◆ **Task requirements**
Keep the pictures out of the copy and repeat the records exactly.

◆ **Data shown**
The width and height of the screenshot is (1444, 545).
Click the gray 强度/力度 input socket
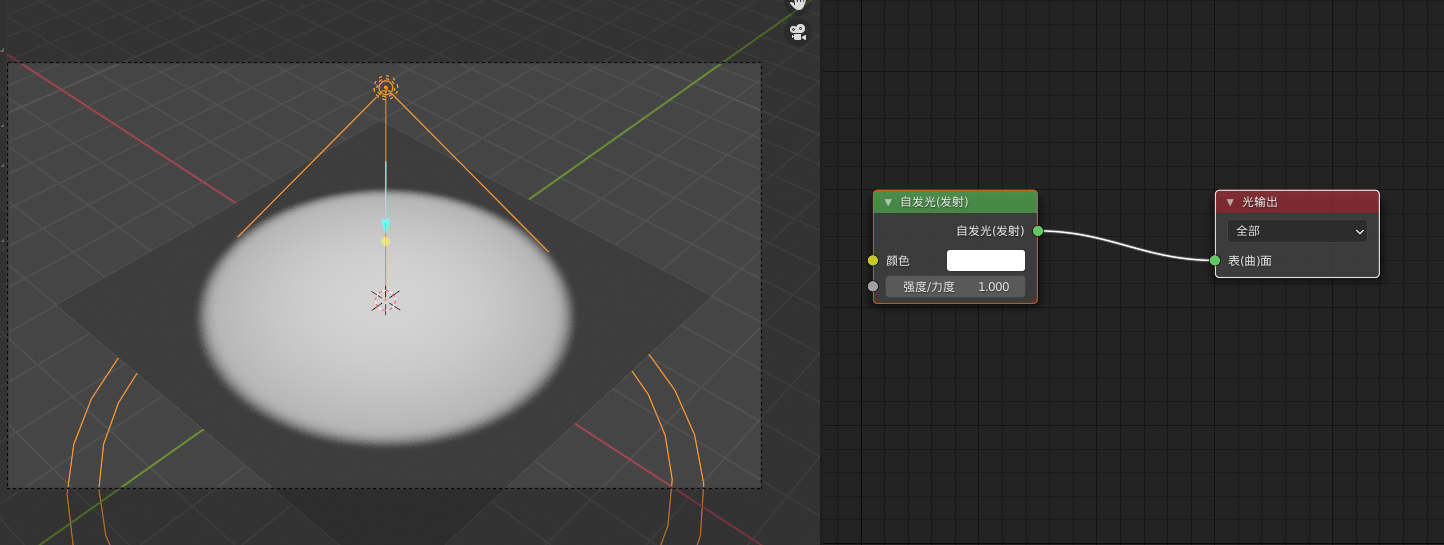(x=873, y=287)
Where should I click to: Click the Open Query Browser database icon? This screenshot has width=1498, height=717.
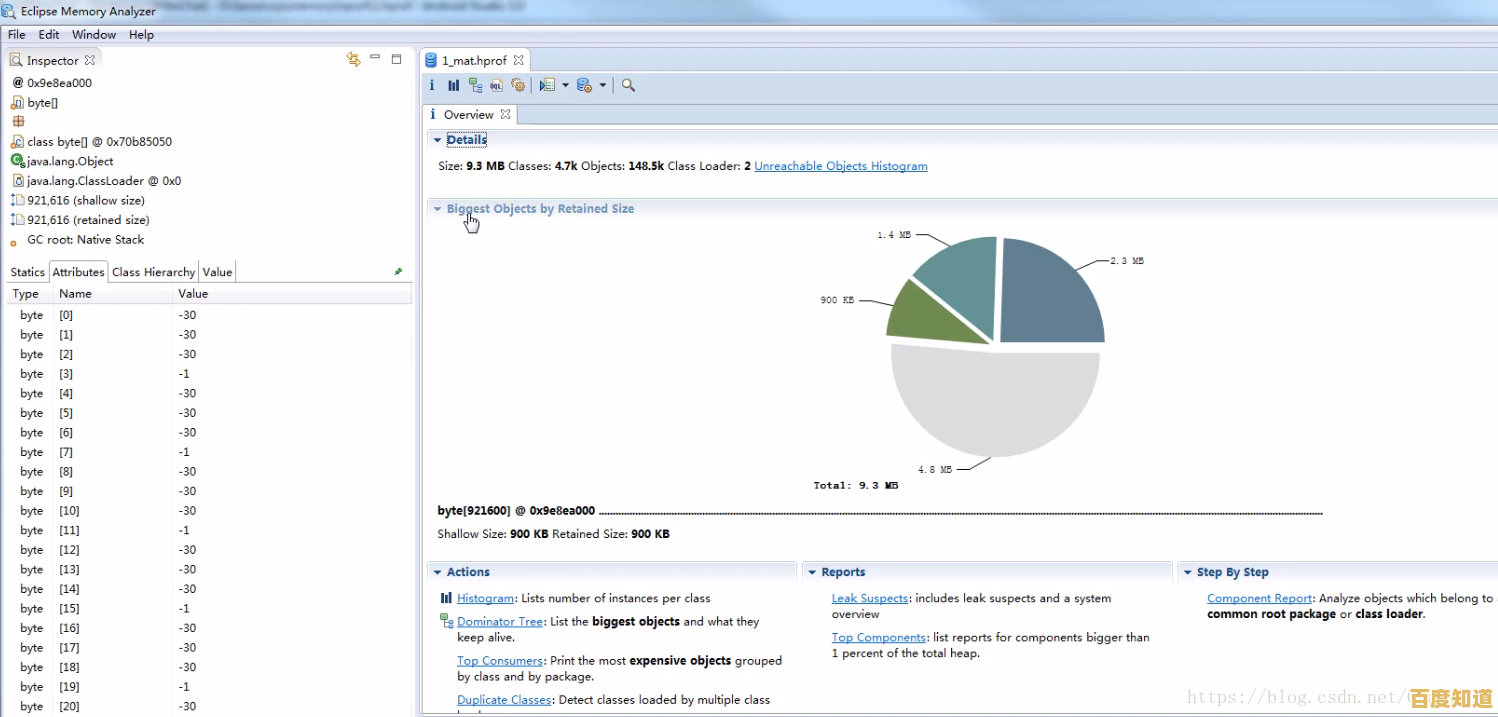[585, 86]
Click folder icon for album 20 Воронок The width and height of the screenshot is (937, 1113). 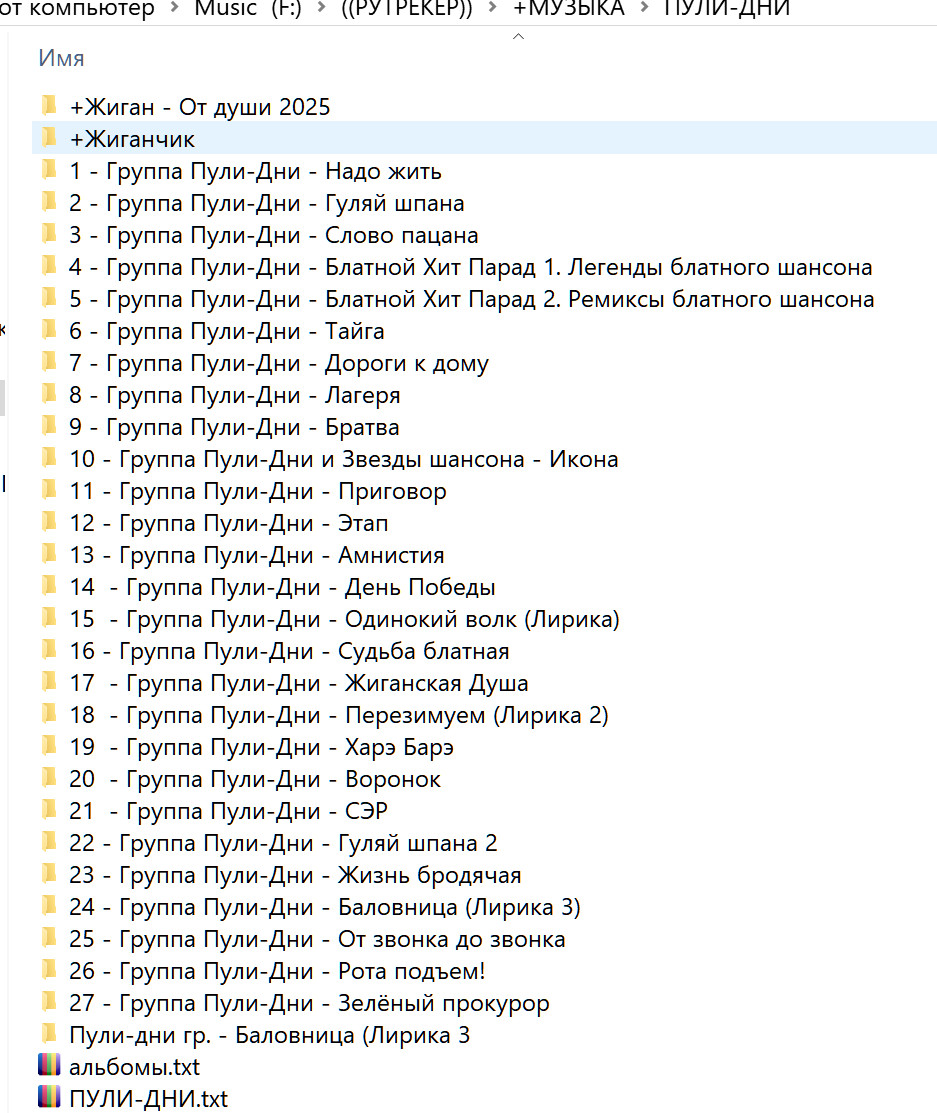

◆ **Problem solution**
The width and height of the screenshot is (1444, 545).
Click the gray 强度/力度 input socket
(x=873, y=287)
Where should I click to: Click the Open Query Browser database icon? This screenshot has width=1498, height=717.
[585, 86]
Click folder icon for album 20 Воронок The width and height of the screenshot is (937, 1113). 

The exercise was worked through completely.